Fate Core

The Long Game

Defining Arcs

When you sit down to play Fate, you might just play a single session. That’s a viable way to play the game, but let’s assume that you want it to go a bit longer. What you need, then, is an arc.

An arc is a complete storyline with its own themes, situations, antagonists, innocent bystanders, and endgame, told in the span of a few scenarios (somewhere between two and five, usually). You don’t need to have everything planned out (in fact, you probably shouldn’t, given that no meticulously planned story ever survives contact with the players), but you need to have an idea of where things begin and end, and what might happen in the middle.

To make a fictional analogy, an arc is a lot like a single book. It tells its own story and ends when it’s done; you provide some form of closure and move on. Sometimes you move on to another story, and sometimes your book is just the first in a series of books. That’s when you have a campaign.

Defining Campaigns

When you have multiple arcs that are connected and told in a sequence, and that have an overarching story or theme that runs through all of them, you have a campaign. Campaigns are long, taking months or even years to complete (if you ever do).

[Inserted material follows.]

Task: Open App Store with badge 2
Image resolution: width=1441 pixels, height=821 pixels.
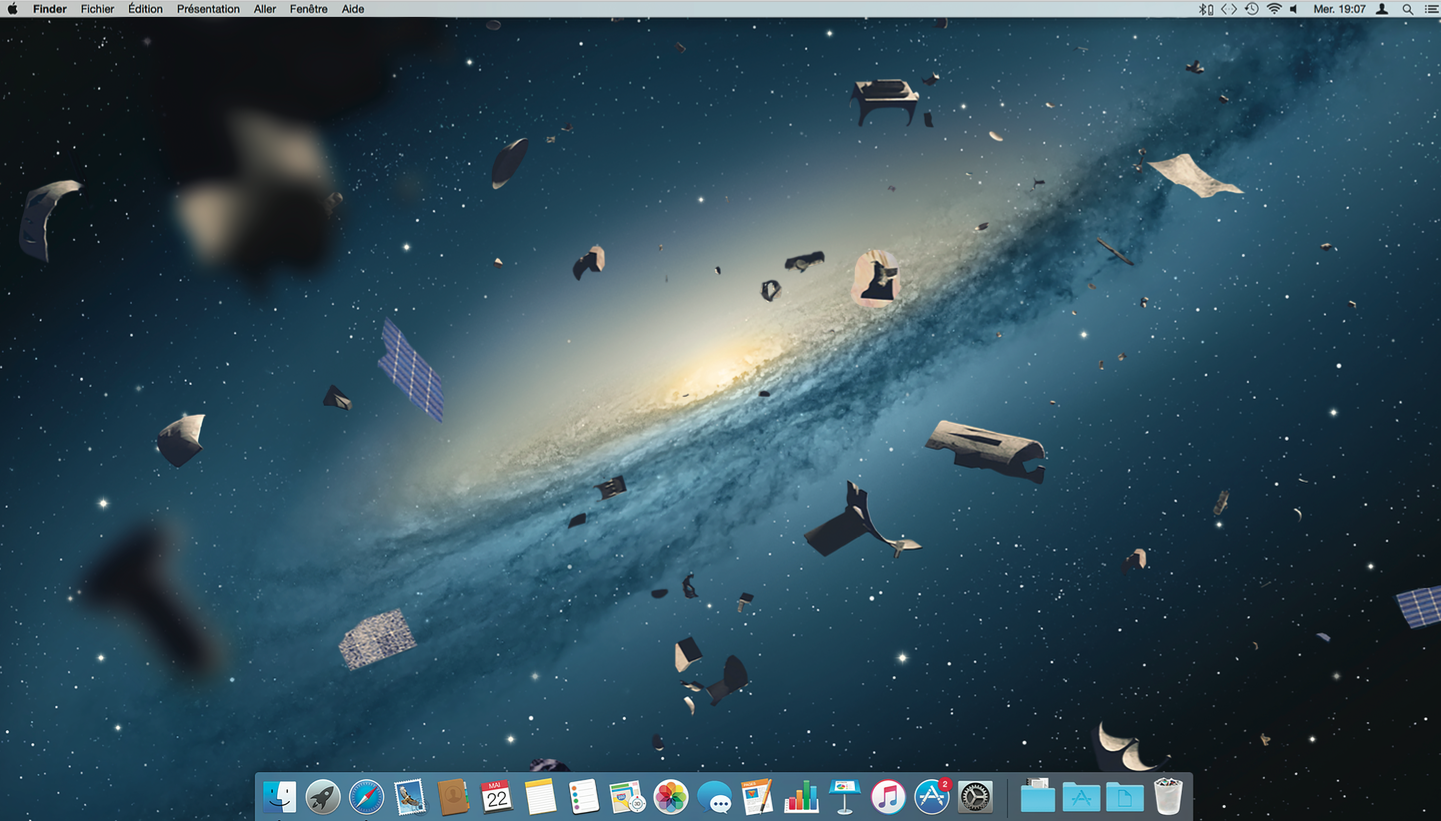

Of course, that doesn’t need to be as scary as it might sound. Yes, a campaign is long and large and complex. You don’t, however, need to come up with the whole thing at once. As with an arc, you may have an idea where it begins and ends (and that can be helpful), but you really only need to plan an arc at a time.

See, the players are so prone to shaking things up and changing things on you that planning more than one arc at a time is often frustrating and futile. Planning the second arc of a campaign based on the events of the first arc, how it turned out, and what your players did, though...well, that can make for very satisfying play.